WARRINGTON and Halton Hospital has been rated 'red' for overall infant mortality rates.

Almost a fifth of NHS trusts in the country received the same rating following a report shared by The Mothers and Babies: Reducing Risk through Audit and Confidential Enquiries which revealed they had been flagged for perinatal mortality.

Published last month, the report looked at data for 2020.

Trusts with mortality rates more than five per cent higher than an average of peer group providers are given a red rating.

Out of the 23 flagged across the country, for 17 of them their mortality rates were not high enough on one of the stillbirth or neonatal measures to be red-rated, but sufficiently high enough on both indicators to tip their overall extended overall perinatal rating into the red.

During 2020, Warrington and Halton Teaching Hospitals NHS Foundation Trust Trust (WHH) reported 13 stillbirths and three neonatal deaths.

Of the 13 stillbirths reported:

• Two were instances where women did not book or receive antenatal care with the trust, and sadly presented for the first time with stillbirths

• One woman presented at 23+6 gestation and so the loss occurred before viability. However, the baby was delivered the following day at 24 weeks and so was reported as a stillbirth.

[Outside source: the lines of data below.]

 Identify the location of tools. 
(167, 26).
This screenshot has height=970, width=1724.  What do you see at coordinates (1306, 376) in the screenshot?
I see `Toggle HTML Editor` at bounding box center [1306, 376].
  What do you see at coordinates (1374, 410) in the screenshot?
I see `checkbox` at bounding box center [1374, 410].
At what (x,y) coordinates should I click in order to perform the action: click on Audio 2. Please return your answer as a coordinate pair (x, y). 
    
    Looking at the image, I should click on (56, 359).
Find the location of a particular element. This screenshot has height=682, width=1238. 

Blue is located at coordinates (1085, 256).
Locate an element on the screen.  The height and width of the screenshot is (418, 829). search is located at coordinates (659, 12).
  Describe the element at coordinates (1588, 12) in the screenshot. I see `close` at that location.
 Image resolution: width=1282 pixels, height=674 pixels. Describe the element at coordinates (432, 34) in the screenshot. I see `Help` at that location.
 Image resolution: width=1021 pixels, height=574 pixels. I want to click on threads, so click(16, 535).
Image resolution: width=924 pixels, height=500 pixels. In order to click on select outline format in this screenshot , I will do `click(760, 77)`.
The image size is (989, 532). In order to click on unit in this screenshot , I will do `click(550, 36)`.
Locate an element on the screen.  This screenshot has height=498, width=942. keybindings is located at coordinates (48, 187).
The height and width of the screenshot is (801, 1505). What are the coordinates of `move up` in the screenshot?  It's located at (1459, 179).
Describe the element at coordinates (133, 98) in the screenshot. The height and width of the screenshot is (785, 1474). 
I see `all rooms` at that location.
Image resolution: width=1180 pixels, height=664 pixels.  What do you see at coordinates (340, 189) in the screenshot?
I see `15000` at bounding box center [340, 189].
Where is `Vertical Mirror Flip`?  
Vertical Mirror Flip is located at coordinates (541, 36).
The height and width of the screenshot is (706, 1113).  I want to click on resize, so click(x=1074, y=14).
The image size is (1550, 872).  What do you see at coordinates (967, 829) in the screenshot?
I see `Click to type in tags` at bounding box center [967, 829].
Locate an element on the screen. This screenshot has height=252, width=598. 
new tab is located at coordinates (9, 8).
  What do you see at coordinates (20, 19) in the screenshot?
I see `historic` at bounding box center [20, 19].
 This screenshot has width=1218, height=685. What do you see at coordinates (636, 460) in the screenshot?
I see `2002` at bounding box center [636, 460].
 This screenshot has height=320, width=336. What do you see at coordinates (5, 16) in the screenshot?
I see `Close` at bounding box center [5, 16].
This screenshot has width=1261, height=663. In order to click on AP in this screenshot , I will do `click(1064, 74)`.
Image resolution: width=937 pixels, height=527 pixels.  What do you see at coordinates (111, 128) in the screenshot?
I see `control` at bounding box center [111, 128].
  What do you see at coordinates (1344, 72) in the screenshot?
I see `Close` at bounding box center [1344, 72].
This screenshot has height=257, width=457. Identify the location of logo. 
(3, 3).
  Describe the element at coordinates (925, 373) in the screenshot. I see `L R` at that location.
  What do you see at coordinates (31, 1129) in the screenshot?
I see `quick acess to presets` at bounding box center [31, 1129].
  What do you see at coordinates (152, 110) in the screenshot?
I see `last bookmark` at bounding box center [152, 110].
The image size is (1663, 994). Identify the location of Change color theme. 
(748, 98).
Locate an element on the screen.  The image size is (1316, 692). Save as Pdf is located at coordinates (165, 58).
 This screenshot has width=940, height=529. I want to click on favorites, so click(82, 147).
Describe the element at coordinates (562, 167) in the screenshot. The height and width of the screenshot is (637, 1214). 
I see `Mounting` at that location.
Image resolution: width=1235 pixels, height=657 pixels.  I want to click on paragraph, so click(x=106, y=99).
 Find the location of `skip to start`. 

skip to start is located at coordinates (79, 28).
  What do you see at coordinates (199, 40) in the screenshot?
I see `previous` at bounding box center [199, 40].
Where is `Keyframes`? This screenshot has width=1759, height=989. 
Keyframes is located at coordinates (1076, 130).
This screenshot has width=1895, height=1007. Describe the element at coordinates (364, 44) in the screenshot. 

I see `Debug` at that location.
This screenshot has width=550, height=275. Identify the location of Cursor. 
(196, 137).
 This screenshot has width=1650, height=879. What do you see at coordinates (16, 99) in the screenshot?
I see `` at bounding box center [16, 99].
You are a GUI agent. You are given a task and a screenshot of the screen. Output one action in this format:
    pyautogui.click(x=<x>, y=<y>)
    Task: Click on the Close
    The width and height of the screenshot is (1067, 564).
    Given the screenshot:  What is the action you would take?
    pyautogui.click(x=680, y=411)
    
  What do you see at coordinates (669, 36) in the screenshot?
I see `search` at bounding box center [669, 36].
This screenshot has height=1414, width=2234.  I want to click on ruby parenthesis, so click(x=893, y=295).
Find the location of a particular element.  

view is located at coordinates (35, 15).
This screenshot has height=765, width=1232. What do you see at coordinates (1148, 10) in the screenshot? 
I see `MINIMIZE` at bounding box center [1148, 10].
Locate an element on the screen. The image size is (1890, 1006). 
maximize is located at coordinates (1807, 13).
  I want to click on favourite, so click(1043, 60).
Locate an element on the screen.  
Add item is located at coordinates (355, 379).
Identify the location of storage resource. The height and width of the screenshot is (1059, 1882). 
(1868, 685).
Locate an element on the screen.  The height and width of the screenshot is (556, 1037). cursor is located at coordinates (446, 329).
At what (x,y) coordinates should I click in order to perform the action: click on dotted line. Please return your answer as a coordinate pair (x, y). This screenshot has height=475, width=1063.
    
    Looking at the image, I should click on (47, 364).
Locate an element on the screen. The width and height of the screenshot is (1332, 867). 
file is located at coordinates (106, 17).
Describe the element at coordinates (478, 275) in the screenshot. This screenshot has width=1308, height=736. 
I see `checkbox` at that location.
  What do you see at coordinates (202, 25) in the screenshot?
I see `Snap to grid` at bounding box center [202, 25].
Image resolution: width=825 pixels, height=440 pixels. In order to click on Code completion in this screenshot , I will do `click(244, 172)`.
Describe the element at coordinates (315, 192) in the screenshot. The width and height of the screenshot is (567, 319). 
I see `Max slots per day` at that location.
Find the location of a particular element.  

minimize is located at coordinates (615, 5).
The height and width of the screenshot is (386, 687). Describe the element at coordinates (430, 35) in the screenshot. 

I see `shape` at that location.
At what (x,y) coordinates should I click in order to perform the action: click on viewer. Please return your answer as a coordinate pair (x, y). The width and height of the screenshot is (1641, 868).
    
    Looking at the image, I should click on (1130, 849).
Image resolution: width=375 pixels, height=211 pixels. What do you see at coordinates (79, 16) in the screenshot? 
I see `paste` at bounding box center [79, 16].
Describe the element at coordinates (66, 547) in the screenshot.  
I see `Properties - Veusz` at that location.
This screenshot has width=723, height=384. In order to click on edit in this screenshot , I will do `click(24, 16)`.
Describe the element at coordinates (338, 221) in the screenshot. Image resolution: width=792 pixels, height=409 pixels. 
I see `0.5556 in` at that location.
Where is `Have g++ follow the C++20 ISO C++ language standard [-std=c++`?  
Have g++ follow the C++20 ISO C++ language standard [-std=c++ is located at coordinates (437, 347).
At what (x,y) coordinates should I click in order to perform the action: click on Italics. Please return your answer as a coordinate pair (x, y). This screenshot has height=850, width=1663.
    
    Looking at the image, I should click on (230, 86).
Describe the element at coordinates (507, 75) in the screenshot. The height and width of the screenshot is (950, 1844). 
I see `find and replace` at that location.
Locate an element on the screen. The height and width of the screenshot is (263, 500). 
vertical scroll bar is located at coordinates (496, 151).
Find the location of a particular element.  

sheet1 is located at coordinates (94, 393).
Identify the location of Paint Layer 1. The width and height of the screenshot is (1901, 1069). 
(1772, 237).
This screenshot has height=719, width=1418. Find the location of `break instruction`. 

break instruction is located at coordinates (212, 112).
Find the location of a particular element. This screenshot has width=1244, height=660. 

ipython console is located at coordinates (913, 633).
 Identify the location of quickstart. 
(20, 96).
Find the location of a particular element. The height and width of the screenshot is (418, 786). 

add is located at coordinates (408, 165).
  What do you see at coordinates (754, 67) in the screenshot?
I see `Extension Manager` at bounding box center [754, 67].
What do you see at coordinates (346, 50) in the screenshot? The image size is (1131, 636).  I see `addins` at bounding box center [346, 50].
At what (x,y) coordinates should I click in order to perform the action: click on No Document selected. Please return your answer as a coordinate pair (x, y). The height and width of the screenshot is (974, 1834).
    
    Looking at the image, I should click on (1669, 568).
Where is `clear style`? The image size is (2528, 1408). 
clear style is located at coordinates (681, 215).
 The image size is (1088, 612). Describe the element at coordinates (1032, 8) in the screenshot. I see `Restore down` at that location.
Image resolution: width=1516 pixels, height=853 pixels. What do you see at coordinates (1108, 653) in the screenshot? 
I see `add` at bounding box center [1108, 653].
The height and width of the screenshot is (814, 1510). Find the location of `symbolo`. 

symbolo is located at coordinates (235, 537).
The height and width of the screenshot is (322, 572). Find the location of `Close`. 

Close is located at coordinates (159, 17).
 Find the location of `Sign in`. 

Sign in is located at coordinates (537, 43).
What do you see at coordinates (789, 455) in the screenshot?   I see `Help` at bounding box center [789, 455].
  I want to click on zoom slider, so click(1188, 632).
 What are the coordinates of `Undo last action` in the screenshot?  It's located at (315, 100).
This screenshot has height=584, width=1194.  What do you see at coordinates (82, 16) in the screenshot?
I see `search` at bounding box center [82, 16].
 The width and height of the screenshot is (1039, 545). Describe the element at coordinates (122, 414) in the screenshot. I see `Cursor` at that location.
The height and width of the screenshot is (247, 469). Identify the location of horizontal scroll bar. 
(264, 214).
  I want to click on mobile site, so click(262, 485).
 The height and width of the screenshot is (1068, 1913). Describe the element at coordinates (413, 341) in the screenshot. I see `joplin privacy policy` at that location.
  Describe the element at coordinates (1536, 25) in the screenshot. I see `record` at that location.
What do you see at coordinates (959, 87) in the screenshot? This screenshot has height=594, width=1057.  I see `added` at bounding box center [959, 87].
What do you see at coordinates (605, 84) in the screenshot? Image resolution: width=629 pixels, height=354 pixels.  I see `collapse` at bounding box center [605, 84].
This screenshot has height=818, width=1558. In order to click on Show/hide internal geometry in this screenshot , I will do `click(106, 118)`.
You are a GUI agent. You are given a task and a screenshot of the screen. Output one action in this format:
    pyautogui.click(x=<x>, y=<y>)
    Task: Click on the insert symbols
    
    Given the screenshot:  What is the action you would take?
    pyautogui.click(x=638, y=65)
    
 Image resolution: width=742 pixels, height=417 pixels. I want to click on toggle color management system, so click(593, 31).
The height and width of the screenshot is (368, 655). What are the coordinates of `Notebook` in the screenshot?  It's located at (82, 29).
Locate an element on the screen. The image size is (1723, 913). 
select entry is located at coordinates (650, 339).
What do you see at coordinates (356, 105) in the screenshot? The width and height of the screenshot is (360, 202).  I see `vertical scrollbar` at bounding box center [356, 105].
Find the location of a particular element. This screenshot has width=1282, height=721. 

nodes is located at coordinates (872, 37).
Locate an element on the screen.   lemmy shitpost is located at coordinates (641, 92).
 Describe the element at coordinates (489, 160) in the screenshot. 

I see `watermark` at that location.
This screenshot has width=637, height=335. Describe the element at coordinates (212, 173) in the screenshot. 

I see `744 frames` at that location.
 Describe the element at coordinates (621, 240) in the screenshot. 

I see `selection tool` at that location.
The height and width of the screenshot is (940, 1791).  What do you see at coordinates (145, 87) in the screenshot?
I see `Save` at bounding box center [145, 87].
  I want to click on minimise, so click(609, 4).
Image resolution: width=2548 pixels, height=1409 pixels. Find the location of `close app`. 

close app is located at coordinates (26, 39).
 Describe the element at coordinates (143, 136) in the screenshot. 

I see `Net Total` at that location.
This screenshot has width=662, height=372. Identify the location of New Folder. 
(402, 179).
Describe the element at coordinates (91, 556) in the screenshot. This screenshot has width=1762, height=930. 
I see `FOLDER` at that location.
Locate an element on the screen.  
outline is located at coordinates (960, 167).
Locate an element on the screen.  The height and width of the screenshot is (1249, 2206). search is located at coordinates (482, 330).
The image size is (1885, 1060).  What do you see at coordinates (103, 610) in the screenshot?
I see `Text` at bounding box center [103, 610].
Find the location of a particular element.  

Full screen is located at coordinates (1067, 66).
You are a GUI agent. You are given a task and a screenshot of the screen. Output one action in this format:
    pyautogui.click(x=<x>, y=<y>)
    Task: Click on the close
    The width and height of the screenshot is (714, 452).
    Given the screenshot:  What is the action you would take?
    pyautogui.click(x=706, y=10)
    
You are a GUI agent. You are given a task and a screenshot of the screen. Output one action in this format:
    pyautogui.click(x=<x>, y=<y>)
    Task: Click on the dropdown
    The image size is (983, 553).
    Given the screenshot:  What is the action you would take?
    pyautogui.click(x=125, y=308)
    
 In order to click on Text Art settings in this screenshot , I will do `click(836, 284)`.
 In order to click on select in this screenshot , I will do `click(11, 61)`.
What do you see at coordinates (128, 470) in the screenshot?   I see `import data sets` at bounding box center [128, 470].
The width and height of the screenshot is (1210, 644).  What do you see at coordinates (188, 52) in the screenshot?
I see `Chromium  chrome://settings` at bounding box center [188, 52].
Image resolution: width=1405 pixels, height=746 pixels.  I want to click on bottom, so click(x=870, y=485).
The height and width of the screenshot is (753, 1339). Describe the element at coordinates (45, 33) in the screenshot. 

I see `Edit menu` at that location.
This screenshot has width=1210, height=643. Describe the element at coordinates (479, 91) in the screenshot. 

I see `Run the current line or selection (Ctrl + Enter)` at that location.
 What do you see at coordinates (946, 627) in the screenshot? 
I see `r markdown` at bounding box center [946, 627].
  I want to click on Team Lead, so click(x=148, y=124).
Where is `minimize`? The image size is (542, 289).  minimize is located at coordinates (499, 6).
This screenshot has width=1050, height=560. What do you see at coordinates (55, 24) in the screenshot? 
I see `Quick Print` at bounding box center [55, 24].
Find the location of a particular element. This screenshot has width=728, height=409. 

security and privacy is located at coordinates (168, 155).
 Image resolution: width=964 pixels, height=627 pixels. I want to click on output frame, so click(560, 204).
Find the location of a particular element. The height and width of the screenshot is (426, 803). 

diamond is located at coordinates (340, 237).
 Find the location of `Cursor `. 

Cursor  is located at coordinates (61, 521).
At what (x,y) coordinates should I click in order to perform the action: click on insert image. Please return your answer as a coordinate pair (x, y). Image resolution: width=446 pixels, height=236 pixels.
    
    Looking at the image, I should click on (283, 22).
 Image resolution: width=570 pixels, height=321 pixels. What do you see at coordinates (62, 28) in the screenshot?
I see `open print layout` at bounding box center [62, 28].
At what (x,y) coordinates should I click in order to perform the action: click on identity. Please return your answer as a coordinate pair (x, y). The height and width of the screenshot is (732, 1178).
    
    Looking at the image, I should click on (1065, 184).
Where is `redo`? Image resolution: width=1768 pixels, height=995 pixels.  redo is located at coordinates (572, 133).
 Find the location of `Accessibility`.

Of the three neonatal deaths reported:

• One baby had a congenital anomaly and should have been reported as such and excluded from these figures

• One baby died at Alder Hey Children’s Hospital and should have been included in their figures, however Warrington conducted the review and reported.

Kimberley Salmon-Jamieson, chief nurse, and deputy chief executive at WHH, said: “The loss of a baby under any circumstance is a tragedy and our heartfelt condolences remain with the families concerned.

“The safe, high-quality care of mother and baby is our absolute priority.

“Our maternity services have been rated ‘good’ by the Care Quality Commission and we are committed to continuously improving the care we provide in partnership with women and their families.

“Any maternity-related incident undergoes rapid investigation, is rigorously scrutinised by a panel of clinicians and any significant findings influence change and improvement in practice where required.

“We conduct the National Perinatal Epidemiology Unit’s Perinatal Mortality Review Toolkit for each case, with external representation from obstetricians, midwives, and neonatologists as necessary.

“We encourage families, who are supported by our bereavement midwives, to ask questions about their care and share the reports with them, and all cases are presented to our Trust Board of Directors.”

WHH has since reported lower figures relating to births in 2021.

Warrington Guardian: Halton General HospitalHalton General Hospital

The overall number of red-rated providers for perinatal mortality was up from 14 in the previous 2019 audit.

Trusts with mortality rates in the red band are expected to carry out detailed local reviews to see if any of the deaths were avoidable or find out any local factors that might explain the high rate.

The Mothers and Babies: Reducing Risk through Audit and Confidential Enquiries report uses stabilised and adjusted mortality rates that account for key risk factors, including deprivation and the baby’s ethnicity.